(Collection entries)
::::::::
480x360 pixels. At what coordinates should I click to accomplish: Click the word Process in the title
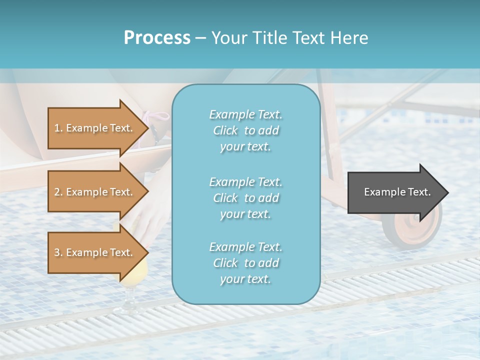[x=157, y=38]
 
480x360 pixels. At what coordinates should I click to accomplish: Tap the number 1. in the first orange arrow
[x=58, y=128]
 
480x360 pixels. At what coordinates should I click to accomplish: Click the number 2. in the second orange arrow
[x=58, y=192]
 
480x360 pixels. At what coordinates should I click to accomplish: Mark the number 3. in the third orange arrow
[x=58, y=252]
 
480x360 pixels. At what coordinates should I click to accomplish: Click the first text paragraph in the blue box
[x=246, y=130]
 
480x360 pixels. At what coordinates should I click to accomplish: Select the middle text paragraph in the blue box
[x=246, y=198]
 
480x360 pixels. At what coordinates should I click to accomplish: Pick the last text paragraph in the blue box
[x=246, y=263]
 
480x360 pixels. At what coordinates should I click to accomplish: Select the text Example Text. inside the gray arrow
[x=398, y=192]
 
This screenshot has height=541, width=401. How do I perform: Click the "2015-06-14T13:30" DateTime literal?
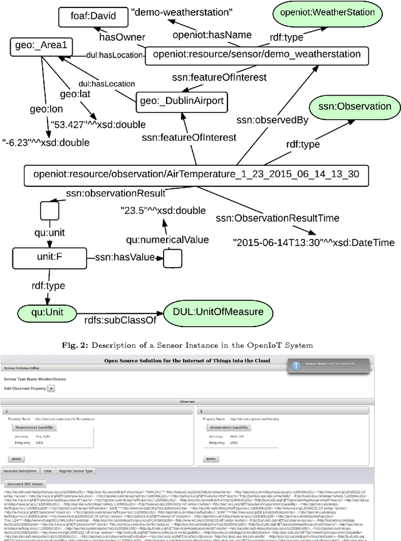coord(313,241)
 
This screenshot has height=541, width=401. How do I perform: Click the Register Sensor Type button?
coord(76,471)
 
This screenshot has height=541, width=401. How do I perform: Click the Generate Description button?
coord(19,471)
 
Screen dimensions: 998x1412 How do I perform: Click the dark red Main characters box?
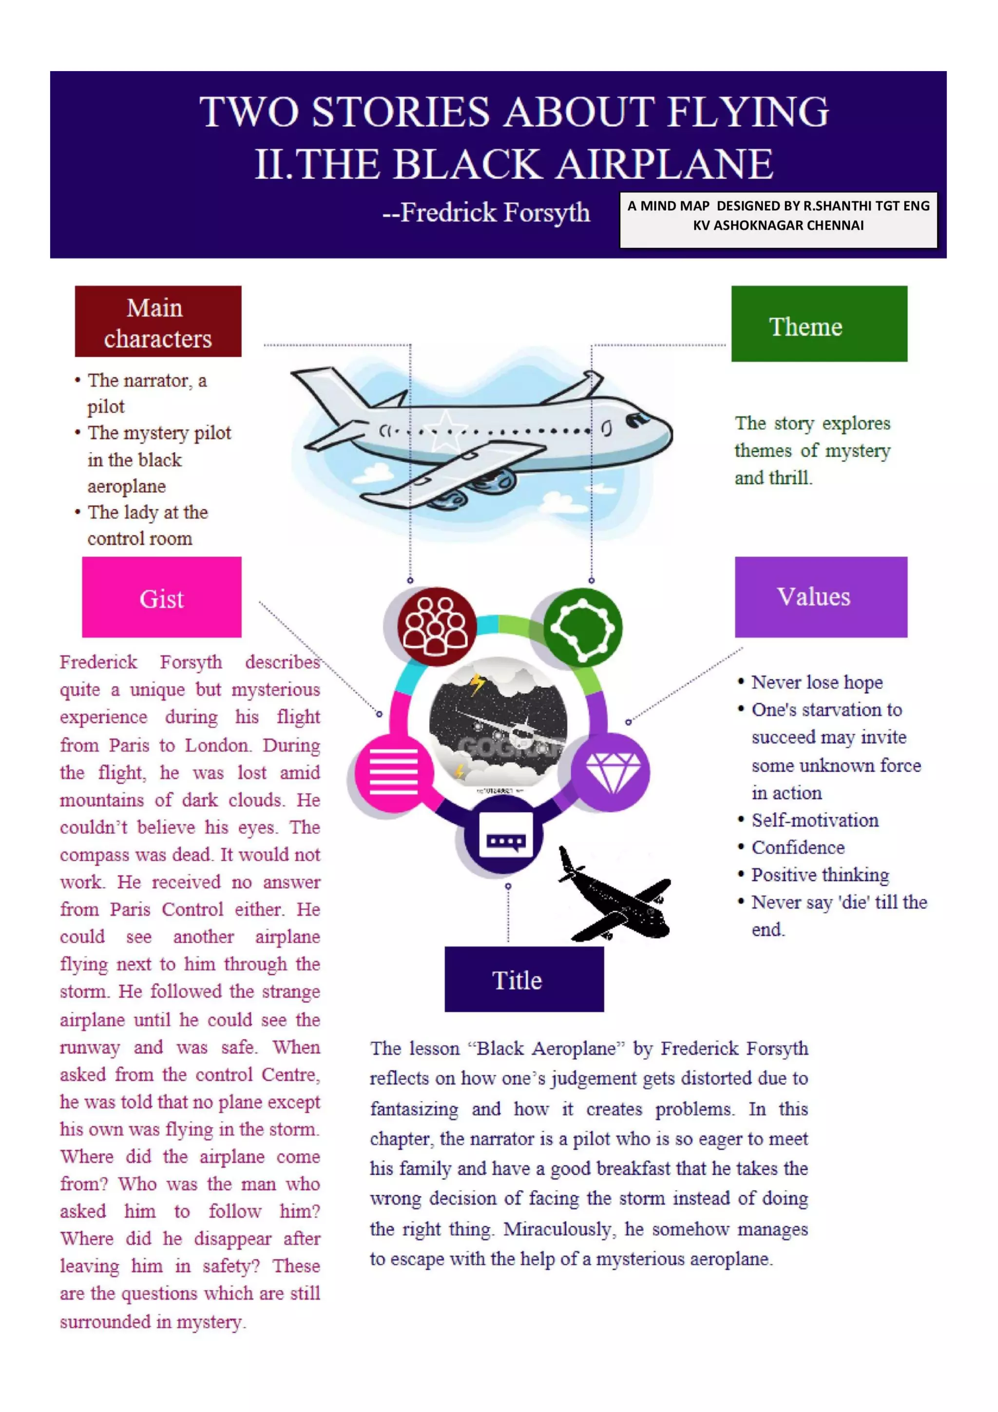[x=158, y=321]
::::::::
Convert all of the lines above into a JSON list of strings, with one string per line and blank lines omitted. Exclude the pictures from the list.

** Full output **
[
  "480x360 pixels. At what coordinates should I click to accomplish: Click the word Process in the title",
  "[x=157, y=38]",
  "480x360 pixels. At what coordinates should I click to accomplish: Tap the number 1. in the first orange arrow",
  "[x=58, y=128]",
  "480x360 pixels. At what coordinates should I click to accomplish: Click the number 2. in the second orange arrow",
  "[x=58, y=192]",
  "480x360 pixels. At what coordinates should I click to accomplish: Mark the number 3. in the third orange arrow",
  "[x=58, y=252]",
  "480x360 pixels. At what coordinates should I click to accomplish: Click the first text paragraph in the blue box",
  "[x=246, y=130]",
  "480x360 pixels. At what coordinates should I click to accomplish: Select the middle text paragraph in the blue box",
  "[x=246, y=198]",
  "480x360 pixels. At what coordinates should I click to accomplish: Pick the last text paragraph in the blue box",
  "[x=246, y=263]",
  "480x360 pixels. At what coordinates should I click to accomplish: Select the text Example Text. inside the gray arrow",
  "[x=398, y=192]",
  "This screenshot has height=541, width=401. How do I perform: Click the \"2015-06-14T13:30\" DateTime literal?",
  "coord(313,241)",
  "This screenshot has height=541, width=401. How do I perform: Click the Register Sensor Type button?",
  "coord(76,471)",
  "This screenshot has height=541, width=401. How do I perform: Click the Generate Description button?",
  "coord(19,471)",
  "Screen dimensions: 998x1412 How do I perform: Click the dark red Main characters box?",
  "[x=158, y=321]"
]